Recommended for ages 9-12

In a land called Dracone, Dree labors away as a welder. Her family was once nobility; her father, a dragon rider, until their fortunes reversed. Now, dragon riders are considered traitors, dragons hunted for their fangs and scales, and Dree’s father spends his day as a shadow of the man he once was while Dree and her mother work to scrape together a living for their family.

In our world, Marcus, the son of a CIA analyst who disappeared when he was only 4 is desperate to find out what happened to his father. He’s told by the government that his father was a traitor; his mother died when he was a baby. Raised by his father’s best friend – who seems to know more than he’s letting on – Marcus has been studying weather patterns that may lead to some answers.
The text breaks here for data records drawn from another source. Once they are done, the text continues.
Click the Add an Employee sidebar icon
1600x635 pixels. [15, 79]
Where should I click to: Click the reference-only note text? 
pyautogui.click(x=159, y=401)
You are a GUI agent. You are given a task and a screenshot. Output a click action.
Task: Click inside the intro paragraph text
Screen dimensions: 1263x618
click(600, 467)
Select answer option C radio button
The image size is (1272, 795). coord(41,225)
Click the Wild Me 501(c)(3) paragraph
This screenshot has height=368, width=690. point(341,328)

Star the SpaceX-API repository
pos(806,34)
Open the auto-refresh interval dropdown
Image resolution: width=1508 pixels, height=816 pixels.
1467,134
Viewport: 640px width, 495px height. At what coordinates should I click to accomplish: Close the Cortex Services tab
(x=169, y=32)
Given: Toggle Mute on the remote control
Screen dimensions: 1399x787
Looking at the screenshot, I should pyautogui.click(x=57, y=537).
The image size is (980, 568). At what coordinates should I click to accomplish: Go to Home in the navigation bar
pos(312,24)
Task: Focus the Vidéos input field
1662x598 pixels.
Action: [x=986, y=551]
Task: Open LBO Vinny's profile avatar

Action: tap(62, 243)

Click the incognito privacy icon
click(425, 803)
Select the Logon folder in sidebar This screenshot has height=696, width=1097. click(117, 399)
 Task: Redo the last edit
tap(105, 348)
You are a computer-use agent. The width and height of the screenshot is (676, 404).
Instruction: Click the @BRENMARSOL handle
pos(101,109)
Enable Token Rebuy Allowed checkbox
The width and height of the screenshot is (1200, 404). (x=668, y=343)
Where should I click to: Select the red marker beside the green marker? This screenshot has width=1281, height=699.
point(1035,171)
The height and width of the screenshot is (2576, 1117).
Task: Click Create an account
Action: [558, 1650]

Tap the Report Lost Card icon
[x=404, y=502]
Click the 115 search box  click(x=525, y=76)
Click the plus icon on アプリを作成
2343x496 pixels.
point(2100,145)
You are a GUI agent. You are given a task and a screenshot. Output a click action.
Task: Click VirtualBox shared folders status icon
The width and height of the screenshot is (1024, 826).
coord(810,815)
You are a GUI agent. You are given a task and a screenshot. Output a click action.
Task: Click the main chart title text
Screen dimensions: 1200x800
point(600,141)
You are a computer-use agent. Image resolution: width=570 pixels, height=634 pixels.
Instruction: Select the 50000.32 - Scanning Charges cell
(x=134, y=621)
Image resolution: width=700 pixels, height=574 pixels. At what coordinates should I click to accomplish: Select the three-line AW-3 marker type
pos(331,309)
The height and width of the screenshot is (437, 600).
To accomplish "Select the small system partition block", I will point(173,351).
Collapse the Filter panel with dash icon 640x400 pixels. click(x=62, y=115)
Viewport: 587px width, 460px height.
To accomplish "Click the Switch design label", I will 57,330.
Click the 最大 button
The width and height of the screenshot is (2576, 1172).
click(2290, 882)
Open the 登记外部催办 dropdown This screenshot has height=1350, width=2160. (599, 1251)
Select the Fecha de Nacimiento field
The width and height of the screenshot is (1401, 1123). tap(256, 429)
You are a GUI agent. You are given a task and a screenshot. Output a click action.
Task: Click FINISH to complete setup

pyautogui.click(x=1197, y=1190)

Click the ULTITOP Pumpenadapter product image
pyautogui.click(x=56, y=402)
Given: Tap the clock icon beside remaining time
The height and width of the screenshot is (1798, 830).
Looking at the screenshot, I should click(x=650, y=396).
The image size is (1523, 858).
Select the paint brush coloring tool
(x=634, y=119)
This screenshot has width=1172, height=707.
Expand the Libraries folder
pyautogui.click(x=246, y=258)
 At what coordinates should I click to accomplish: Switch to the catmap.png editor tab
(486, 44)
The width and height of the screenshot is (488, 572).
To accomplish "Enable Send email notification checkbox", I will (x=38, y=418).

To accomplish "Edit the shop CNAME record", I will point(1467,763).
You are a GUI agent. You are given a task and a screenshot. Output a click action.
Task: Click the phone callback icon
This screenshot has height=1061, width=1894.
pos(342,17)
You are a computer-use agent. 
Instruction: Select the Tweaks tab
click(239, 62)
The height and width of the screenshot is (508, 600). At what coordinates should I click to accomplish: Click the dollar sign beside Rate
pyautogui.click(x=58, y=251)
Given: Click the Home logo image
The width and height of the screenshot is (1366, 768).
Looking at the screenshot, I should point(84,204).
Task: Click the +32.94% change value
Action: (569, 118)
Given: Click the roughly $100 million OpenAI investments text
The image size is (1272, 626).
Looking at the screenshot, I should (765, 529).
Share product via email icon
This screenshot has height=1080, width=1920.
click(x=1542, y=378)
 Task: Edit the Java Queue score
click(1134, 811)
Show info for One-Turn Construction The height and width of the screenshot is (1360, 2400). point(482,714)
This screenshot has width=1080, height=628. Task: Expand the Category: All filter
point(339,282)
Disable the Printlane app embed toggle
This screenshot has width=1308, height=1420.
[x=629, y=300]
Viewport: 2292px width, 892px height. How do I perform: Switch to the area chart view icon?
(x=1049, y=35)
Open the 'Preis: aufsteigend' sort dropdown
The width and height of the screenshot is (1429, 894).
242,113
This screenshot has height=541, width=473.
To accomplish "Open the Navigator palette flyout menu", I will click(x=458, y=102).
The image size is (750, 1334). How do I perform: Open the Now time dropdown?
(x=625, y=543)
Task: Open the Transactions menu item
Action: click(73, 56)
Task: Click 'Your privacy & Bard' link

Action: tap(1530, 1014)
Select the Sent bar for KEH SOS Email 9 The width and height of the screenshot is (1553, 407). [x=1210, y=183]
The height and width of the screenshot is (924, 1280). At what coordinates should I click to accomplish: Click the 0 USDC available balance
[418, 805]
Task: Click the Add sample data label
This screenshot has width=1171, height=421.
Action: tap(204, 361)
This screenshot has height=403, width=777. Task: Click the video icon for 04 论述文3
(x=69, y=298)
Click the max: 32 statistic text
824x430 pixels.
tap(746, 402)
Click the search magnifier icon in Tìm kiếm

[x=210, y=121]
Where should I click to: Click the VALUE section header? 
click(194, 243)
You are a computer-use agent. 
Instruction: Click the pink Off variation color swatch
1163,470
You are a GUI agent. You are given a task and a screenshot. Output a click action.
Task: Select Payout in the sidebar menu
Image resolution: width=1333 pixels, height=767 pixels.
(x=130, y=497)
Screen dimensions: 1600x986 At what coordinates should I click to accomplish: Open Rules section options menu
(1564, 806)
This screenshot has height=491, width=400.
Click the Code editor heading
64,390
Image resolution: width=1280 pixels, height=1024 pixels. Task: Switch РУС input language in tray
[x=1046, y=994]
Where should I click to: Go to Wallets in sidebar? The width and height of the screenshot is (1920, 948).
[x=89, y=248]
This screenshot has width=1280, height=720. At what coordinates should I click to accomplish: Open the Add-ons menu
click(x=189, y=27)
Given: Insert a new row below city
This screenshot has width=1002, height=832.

The only problem is, he’s being watched by government drones.

When Marcus breaks a code that sends him into an alternate world, he meets Dree and discovers a world like nothing he’s ever known. But the drones have followed him and are wreaking havoc on the Draconian citizens. Can Dree and Marcus forge a peace between humans and dragons to save themselves from an evil plan to destroy the land?

Dragons vs. Drones is a fantasy novel that’s part fantasy and part tech/sci-fi thriller. It’s been called “Eragon meets Transformers”, which is a pretty accurate description. We’ve got dragons, and we’ve got codebreaking. STEM fans, there is some pretty intense discussions of welding/metalworking and coding/hacking here, so it’s a good book to give the kids in your life who love to play around at the computer, fool around with their own Raspberry Pi, and dream about dragons, swords and magic. Magic and science co-exist here, broadening the audience, and there are both male and female main characters, for anyone who still flinches at “boy books” vs. “girl books” (I’ve got a few in my library).  There’s quite a bit of world-building on both worlds, and the ending provides a promise for a sequel.

Some timely topics to discuss in a group setting include government surveillance, deforestation for industrial progress, and ethics of hunting/endangered species.

A good addition to science fiction and fantasy collections.